Class Action Complaint Alleging Deceptive Marketing Practices in Sale of Vioxx not Entitled to Class Action Treatment because Individual Issues will Predominate over Common Questions of Law or Fact California State Trial Court Holds
Various class action lawsuits against Merck were consolidated in the Los Angeles Superior Court under the title In re Vioxx Consolidated Cases; the class action lawsuits alleged that Merck knew of the cardiovascular dangers associated with Vioxx long before it voluntarily pulled it from the market. In re Vioxx Conxolidated Cases, Los Angeles Superior Court Case No. JCCP4247 (April 30, 2009) [Slip Opn., at 1-2]. The consolidated class action complaint alleged that “Merck’s deceptive marketing practices violate the unfair competition law [(UCL)]…and false advertising law…, constitute deceptive trade practices under the Consumers Legal Remedies Act [(CLRA)]…, and resulted in unjust enrichment.” Id., at 2. Interestingly, the class action “[did] not allege that Vioxx itself harmed anyone or was ineffective, only that consumers lost money in purchasing it because it was more expensive than, but not better than less expensive [alternatives].” Id. Plaintiffs’ lawyers moved the trial court to certify the litigation as a class action; defense attorneys opposed class action treatment, arguing that “individual issues of causation and reliance predominate over any common issues because Merck knew different things about Vioxx at different times and class members, physicians and TPPs [third party payors] were exposed to different representations at different times and were influenced by representations to varying extents.” Id., at 3. Additionally, defense attorneys argued that individual issues will predominate as to economic injury, and that the named representatives’ claims are not typical of the claims of the class. Id. The trial court denied the motion for class action certification.

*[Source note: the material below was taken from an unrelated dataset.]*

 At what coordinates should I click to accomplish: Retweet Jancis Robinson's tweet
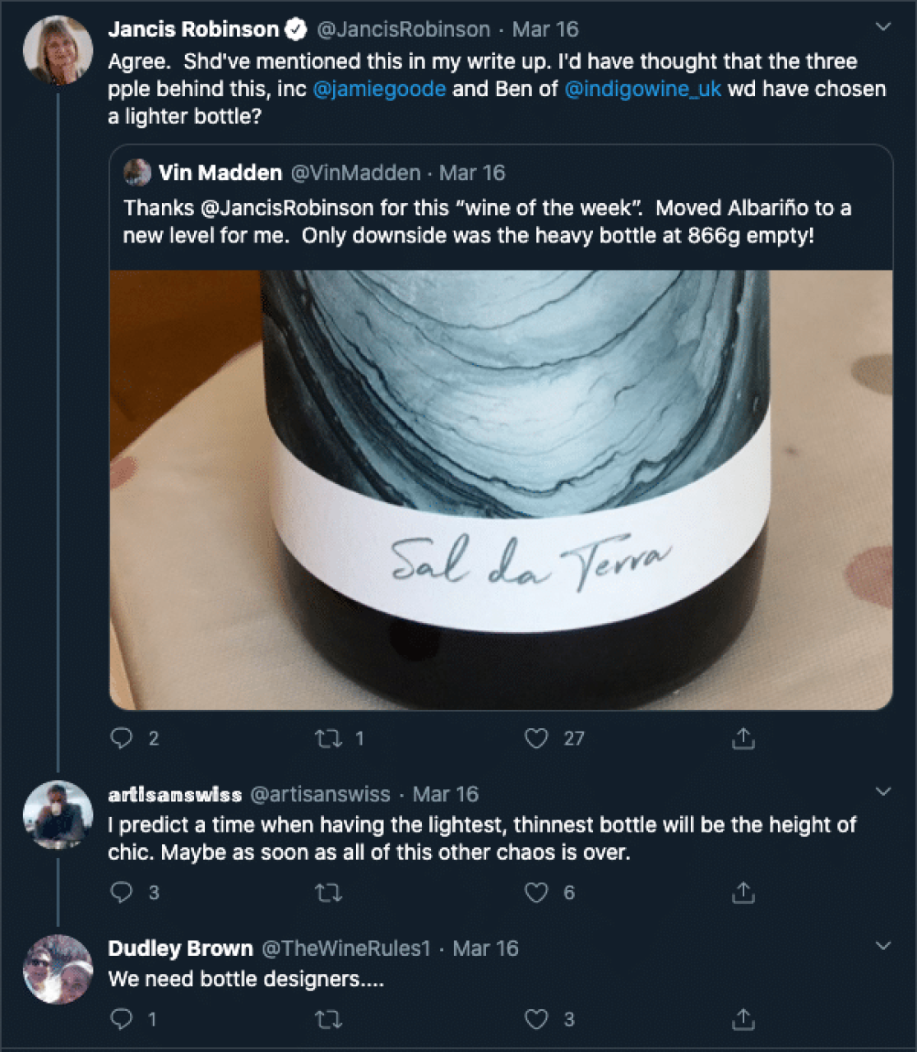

After summarizing the standards governing class action certification of UCL and CLRA claims, see In re Vioxx, at 3-4, and after readily determining that the numerosity and ascertainability requirements for class action treatment had been met, id., at 5, the trial court turned its attention to the question of typicality – that is, “whether a sufficient relationship exists between the injury to the named plaintiff and the conduct affecting the class.” Id., at 5 (citation omitted). The trial court found that the claims of the individual plaintiffs were not typical of the TPPs based on Merck’s evidence that “the decisionmaking that goes into purchasing Vioxx on an individual basis is entirely distinct from the process of putting it into a group formulary.” Id. The trial court found further that plaintiffs failed to meet their burden of providing “substantial evidence” that common questions of law or fact will predominate over individual issues affecting the various class members. Id., at 6. The court did agree with plaintiffs that Merck engaged in a “uniform marketing scheme that was likely to deceive patients and physicians,” id., at 6-7, and that the information available to physicians was susceptible to common proof, id., at 8, but plaintiffs must additionally prove “damage suffered ‘as a result of’ a deceptive practice,” and this element was not subject to common proof, id., at 8-11. As the trial court explained at page 9, “Under all of plaintiffs’ causes of action, a central issue will be whether defendant’s alleged misrepresentations or nondisclosures were material to those who purchased Vioxx.” This means that plaintiffs will have to prove reliance, id., at 10, and the evidence presented in opposition to the motion for class certification demonstrates that class-wide proof of reliance will not exist. Id., at 10-11. And under the circumstances of this case, the necessary proof of reliance cannot be inferred. Id., at 11-12. Nor are the claims of the TPPs subject to common proof, id., at 11.
The trial court next concluded that while the injuries allegedly suffered by the class may be susceptible to classwide proof, In re Vioxx, at 12, the damages suffered by the class will not be, id., at 13. And based on its conclusion that substantial individual issues exist, the trial court “[was] not satisfied substantial benefits would accrue to the litigants or the court from class treatment,” id., at 14. Accordingly, the court denied plaintiffs’ motion for class certification, id.